--- TEXT ---
Studio album by The Car Is on Fire
- Released: 17 November 2006
- Recorded: 2006
- Genre: Alternative rock, New wave, Indie pop
- Label: Pomaton EMI
- Producer: Leszek Biolik

The Car Is on Fire chronology
| The Car Is On Fire (2005) | Lake & Flames (2006) | Ombarrops! (2009) |

= Lake & Flames =

Lake & Flames is the second album by Polish band The Car Is on Fire. It was produced by Leszek Biolik (Republika). It won the Fryderyk for Best Alternative Album of 2006 and was voted the best album of the year by listeners of Polish Radio 3 (as was its first single Can't Cook (Who Cares?)). The album features many string/horn arrangements, synths and vocal harmonies as opposed to the raw garage style of the group's debut album.
--- PROVIDED RECORDS ---
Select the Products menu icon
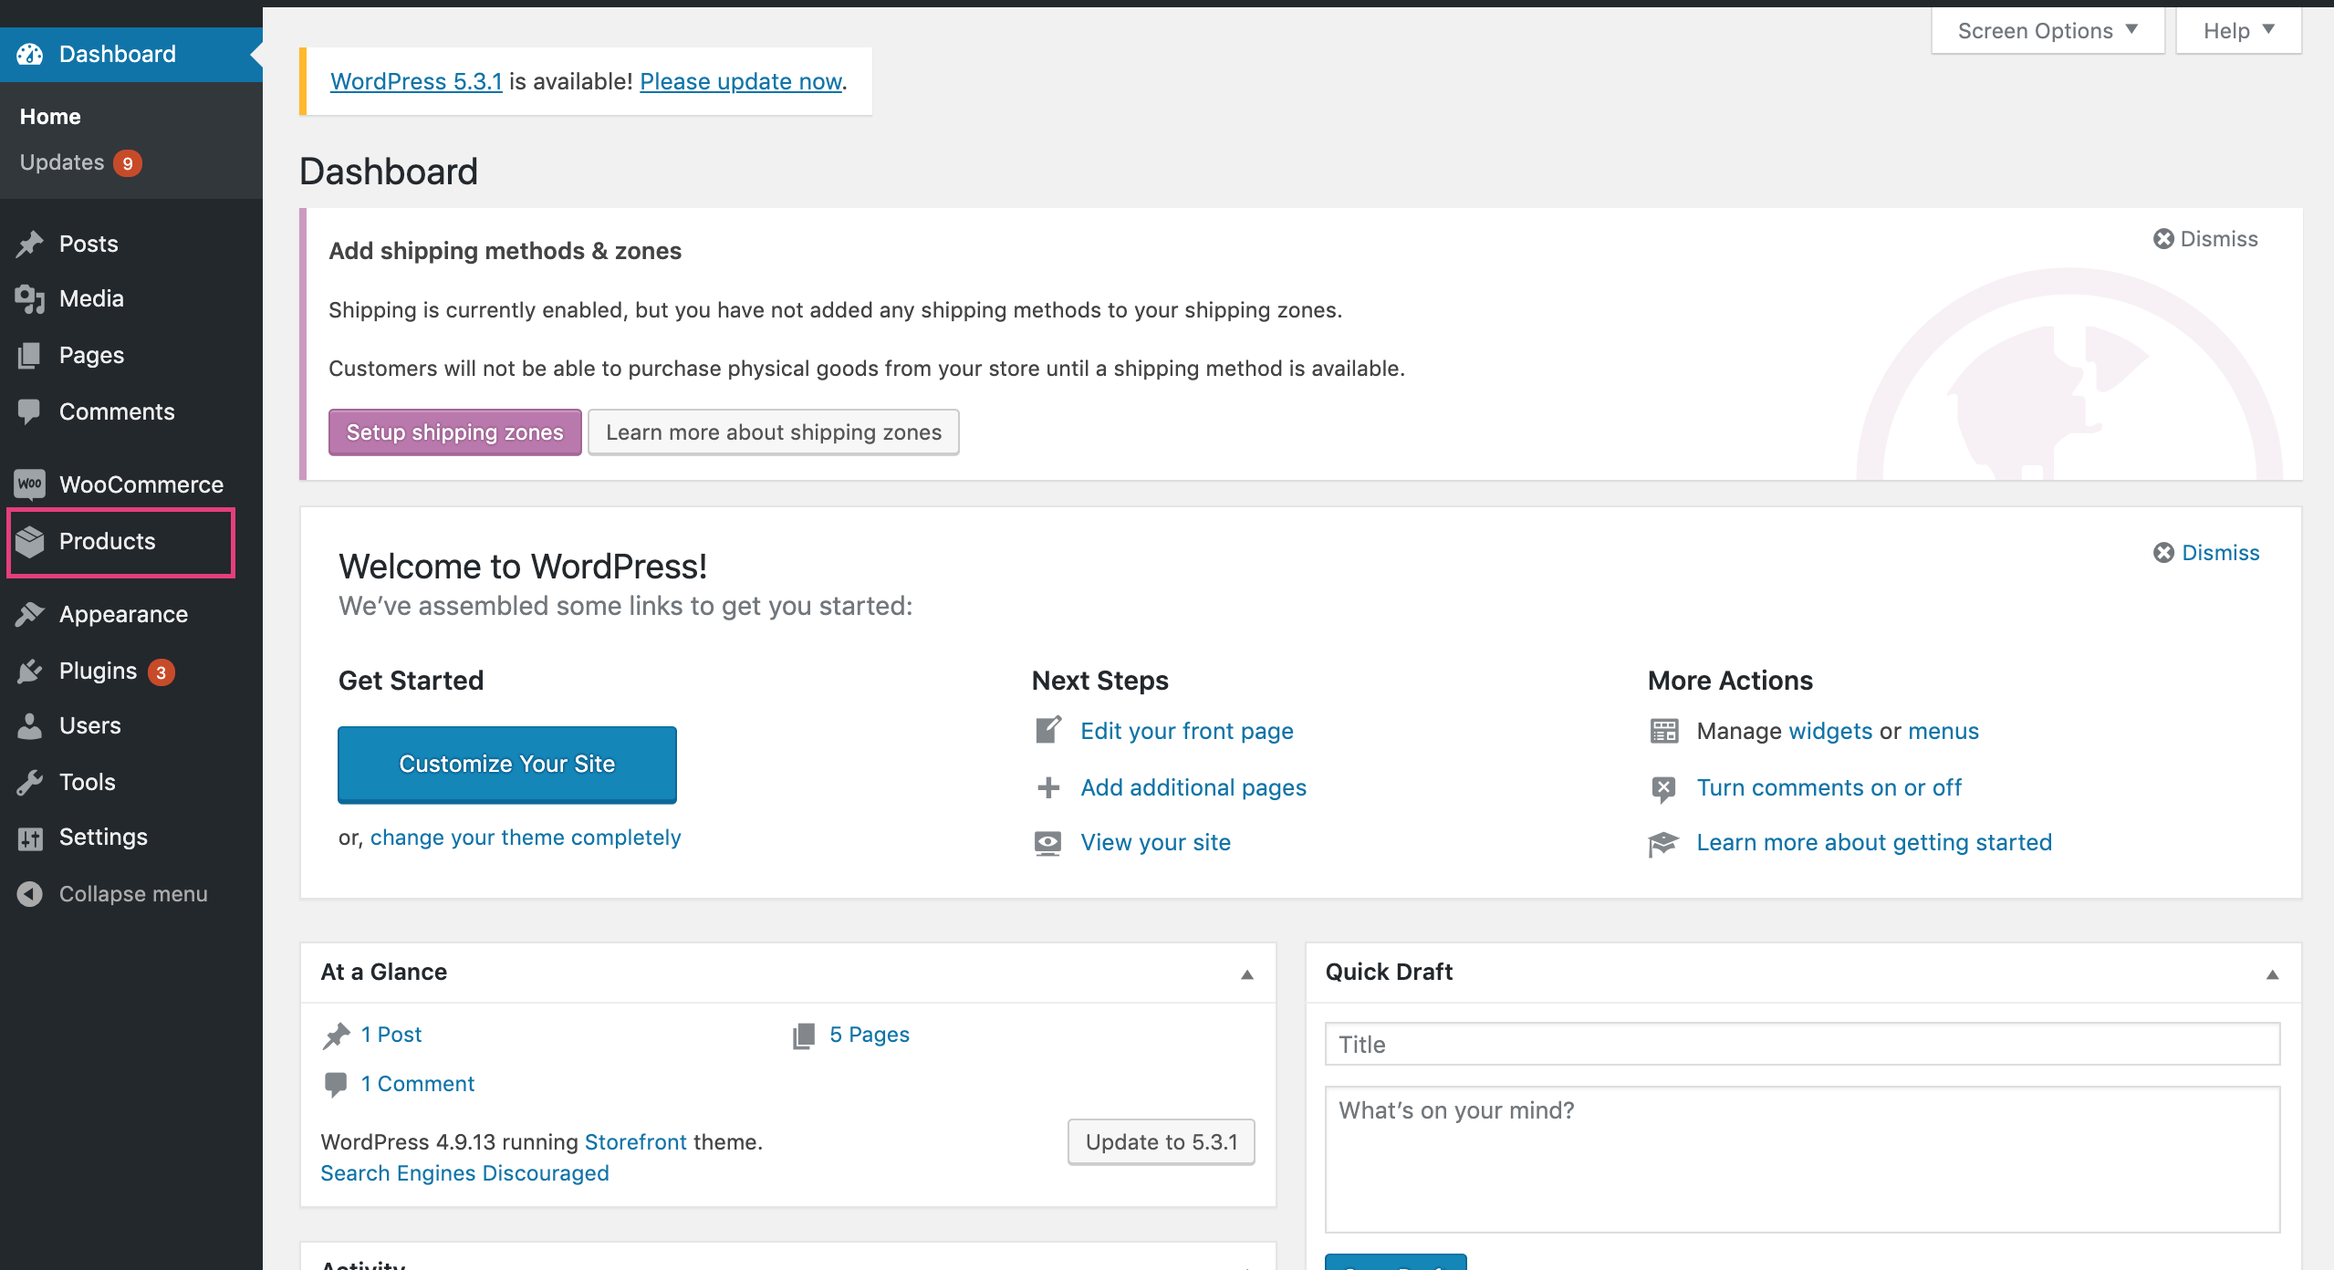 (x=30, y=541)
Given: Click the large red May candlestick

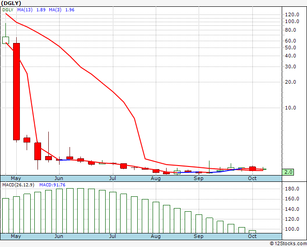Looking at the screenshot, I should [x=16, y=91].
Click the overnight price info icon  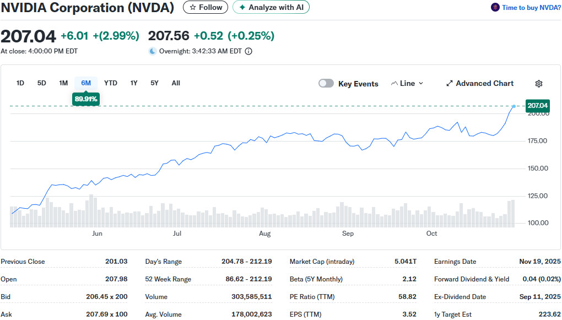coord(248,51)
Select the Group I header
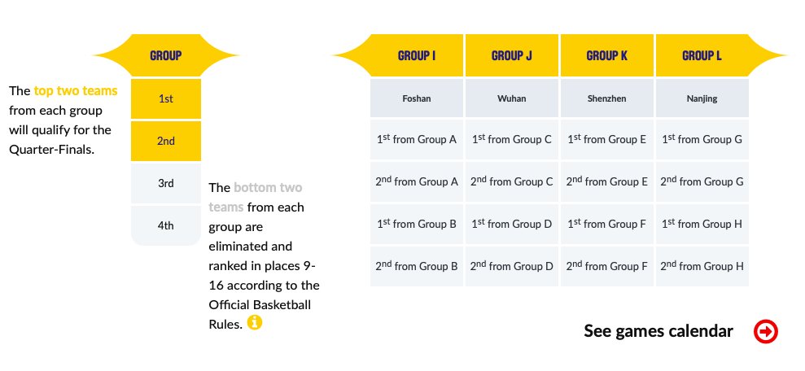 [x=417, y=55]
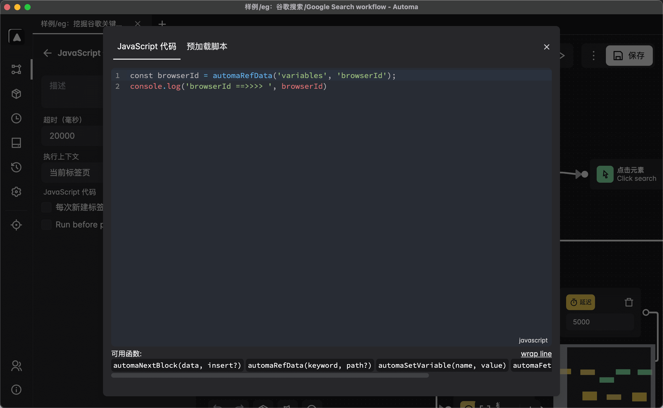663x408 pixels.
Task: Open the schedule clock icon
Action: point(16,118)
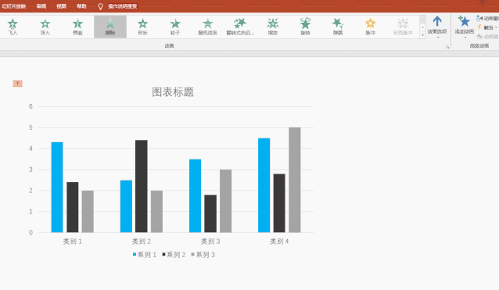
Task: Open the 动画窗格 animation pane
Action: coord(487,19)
---
### REQUESTS
1. According to the Lake & Flames article, which award did the album win?
2. Carry on writing the article about the album Lake & Flames, picking up after its final sentence.

### TASK RESULTS
1. The Fryderyk for Best Alternative Album of 2006.

2.
==Track listing==
1. The Car Is On Fire Early Morning Internazionale
2. Can't Cook (Who Cares?)
3. Iran / China
4. Nexteam
5. Stockholm
6. Parker Posey
7. North By Northwest
8. Such A Lovely
9. When The Sun Goes Down
10. Seventeen
11. Ex Sex Is (Not) The Best (Title)
12. Neyorkewr
13. Oh, Joe
14. Take Me There
15. It's Finally Over
16. Kiss Kiss
17. Red Rocker
18. Falling Asleep And Waking Up
19. What Life's All About
20. Got Them CDs Babe, Thanks A Bunch
21. JW Construction
22. Love.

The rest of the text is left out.